What the exercise asks
One part of the entries below is wanted: the lines from the one containing "Task: Select the Health & Wellness category" through the one containing "You are a computer-use agent. Screen dimensions: 766x628". Write those out exactly and nothing else.

Available data
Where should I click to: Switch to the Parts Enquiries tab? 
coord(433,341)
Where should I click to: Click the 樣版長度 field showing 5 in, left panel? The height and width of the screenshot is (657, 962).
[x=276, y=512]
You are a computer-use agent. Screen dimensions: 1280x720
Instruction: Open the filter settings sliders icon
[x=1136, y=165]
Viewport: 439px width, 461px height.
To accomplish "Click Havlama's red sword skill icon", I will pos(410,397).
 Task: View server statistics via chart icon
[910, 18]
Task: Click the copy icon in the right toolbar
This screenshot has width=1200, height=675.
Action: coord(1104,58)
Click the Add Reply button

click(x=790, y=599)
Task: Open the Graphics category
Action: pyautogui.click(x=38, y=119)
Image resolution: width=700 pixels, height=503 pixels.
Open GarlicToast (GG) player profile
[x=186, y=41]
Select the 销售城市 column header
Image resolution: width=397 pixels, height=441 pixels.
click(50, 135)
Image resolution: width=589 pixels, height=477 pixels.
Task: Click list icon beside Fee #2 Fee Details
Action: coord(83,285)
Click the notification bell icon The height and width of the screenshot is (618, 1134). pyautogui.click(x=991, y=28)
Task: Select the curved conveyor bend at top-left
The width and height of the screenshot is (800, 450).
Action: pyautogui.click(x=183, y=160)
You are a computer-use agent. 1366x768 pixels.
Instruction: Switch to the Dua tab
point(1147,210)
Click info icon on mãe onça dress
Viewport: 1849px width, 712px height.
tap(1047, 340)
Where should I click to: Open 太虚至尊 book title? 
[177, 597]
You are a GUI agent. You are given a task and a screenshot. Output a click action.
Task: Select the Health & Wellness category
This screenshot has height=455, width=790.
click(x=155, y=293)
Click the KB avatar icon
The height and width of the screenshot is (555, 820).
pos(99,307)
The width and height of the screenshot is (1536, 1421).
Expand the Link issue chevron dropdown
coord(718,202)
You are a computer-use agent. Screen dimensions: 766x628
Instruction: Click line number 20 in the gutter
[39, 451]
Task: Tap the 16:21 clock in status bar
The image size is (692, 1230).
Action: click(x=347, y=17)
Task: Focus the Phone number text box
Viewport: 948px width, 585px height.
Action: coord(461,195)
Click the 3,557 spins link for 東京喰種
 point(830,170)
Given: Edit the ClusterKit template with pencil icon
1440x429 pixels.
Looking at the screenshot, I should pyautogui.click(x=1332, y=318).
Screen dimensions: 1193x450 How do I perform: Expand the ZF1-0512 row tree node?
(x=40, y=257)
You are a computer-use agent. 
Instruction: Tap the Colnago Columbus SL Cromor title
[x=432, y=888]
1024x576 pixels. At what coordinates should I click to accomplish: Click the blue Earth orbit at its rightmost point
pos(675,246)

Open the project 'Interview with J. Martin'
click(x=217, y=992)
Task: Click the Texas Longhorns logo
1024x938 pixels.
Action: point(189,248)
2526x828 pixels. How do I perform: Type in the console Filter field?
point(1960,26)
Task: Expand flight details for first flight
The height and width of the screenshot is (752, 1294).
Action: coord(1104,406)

Solution to this problem
Task: Select the Health & Wellness category
This screenshot has height=455, width=790.
click(x=155, y=293)
Click the KB avatar icon
The height and width of the screenshot is (555, 820).
pos(99,307)
The width and height of the screenshot is (1536, 1421).
Expand the Link issue chevron dropdown
coord(718,202)
You are a computer-use agent. Screen dimensions: 766x628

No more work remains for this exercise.